These laws we parallel to laws and requirements of other states
although they my differ in application. In other states, a state
regulatory agency may oversee application of these laws. In Nebraska
they fall primarily under local jurisdiction and the implementation
of the requirements may vary by type of utility. Table 3-3 indicates
the varied policy making jurisdictions.
3.3.1
Universal Service
The
term "universal service" describes a policy or goal of
providing affordable electric service "to virtually all citizens
regardless of their income." This policy is supported by common
law requirements for public utilities, federal policies and programs,
state statutory provisions and local utility policies and programs.18
Universal
service requirements evolved from similar requirements for gas companies
providing residential and commercial service prior to the advent
of electric service. For electricity it took on particular significance
for rural areas. In Nebraska, the push for universal service was
largely a rural phenomenon which began in the early 1900s as rural
residents began to undertake actions for access to the benefits
of electricity which were being enjoyed by most residents of urban
areas.
State
policy requires: "Any supplier of electricity at retail shall
furnish service, upon application, to any applicant within the service
area of such supplier if it is economically feasible to service
and supply the applicant."19 State law
also provides authority to municipalities to establish requirements
for service.20
The
modern-day application of "universal service" policy can
best be gleaned from a review of the state’s electric utilities’
line extension policies. These are the policies adopted by the local
utility’s board of directors or a city council that lay out
the conditions under which new electric service will be provided.

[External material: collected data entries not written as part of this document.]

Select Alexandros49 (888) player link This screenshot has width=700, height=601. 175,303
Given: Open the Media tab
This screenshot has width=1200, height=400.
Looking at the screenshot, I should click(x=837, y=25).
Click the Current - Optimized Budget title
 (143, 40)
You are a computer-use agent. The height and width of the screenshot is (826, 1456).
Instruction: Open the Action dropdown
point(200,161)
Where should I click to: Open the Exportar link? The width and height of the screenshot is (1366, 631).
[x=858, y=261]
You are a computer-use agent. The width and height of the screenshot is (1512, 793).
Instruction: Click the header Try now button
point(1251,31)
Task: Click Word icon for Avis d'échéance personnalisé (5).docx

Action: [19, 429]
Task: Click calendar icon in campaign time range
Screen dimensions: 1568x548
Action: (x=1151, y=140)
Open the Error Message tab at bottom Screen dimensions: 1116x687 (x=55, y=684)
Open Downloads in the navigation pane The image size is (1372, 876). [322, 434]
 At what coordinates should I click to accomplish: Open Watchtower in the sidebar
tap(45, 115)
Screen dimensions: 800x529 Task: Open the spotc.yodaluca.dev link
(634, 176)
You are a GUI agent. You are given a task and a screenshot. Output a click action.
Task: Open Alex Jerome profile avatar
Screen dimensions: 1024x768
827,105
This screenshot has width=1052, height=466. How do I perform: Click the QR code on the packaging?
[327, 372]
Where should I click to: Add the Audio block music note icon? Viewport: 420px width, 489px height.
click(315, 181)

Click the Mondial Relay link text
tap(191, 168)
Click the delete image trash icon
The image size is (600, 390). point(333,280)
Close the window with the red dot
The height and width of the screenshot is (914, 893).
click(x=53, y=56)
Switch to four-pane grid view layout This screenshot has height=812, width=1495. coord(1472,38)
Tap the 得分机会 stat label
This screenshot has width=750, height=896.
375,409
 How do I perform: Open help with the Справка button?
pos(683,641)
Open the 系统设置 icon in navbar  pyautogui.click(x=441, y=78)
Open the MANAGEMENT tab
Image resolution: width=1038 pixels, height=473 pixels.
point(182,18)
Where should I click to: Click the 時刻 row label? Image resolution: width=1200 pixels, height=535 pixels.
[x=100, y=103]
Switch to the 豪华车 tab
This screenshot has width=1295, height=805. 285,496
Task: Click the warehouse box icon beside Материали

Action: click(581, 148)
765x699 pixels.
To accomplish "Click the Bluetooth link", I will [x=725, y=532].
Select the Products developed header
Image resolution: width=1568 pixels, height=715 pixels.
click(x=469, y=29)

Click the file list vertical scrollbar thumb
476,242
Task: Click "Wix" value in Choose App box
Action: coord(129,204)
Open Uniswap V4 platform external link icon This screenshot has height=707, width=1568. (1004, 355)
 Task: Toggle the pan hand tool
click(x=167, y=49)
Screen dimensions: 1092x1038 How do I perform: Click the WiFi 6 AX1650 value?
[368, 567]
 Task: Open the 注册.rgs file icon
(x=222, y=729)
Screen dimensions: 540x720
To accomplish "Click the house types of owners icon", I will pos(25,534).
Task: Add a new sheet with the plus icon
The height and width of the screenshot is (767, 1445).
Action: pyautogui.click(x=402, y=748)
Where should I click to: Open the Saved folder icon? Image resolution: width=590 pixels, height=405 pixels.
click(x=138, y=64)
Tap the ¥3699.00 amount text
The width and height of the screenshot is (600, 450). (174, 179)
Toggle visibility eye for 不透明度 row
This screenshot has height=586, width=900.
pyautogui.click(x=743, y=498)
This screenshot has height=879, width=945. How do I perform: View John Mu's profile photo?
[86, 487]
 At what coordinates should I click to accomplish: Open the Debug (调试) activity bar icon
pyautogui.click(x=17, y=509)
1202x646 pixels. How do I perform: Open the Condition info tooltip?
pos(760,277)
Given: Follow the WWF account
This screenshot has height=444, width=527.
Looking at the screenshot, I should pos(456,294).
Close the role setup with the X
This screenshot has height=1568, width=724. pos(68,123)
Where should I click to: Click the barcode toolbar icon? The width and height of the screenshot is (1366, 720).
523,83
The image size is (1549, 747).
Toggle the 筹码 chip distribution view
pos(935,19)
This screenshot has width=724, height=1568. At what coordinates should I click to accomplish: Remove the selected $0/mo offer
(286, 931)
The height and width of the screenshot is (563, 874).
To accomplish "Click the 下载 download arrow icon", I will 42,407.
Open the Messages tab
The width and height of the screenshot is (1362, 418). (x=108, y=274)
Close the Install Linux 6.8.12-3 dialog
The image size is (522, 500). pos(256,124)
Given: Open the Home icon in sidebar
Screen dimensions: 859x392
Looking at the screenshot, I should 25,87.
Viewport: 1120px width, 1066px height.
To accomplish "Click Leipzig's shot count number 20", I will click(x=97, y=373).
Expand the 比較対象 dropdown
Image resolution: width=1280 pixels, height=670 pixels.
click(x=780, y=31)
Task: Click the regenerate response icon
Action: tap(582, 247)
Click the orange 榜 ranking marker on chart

Since the adoption of these policies are the responsibility of the
local decision-makers, they can be tailored to fit the local conditions
or the prevailing philosophy of the local board and considerable
variation in them can be found.
Today,
there are only a few rural electric systems in Nebraska that follow
the old policy of "area coverage" where electric lines
are extended to new customers at no cost to the consumer, wherever
they may wish to locate. It is very difficult to generalize regarding
electric utility line extension policies because there is a wide
variation in the approaches taken. However, they can be divided
into three categories: facilities-related, money-related and revenue-related.
Emergence
of competition for retail customers could raise significant questions
regarding who is responsible for connecting customers, or for paying
the costs for connecting customers.
3.3.2
Obligation to Serve
The
term "obligation to serve" refers to a responsibility
or duty imposed on electric utilities both at common law and by
statute to provide sufficient electric generation and transmission
capacity to be able to provide adequate and reliable electric service
to all customers, both retail and wholesale, within the utility’s
assigned service area or with which it has contractual relationships.
The
obligation to have adequate supplies to serve all connected customers
is not a specific statutory or regulatory requirement in Nebraska.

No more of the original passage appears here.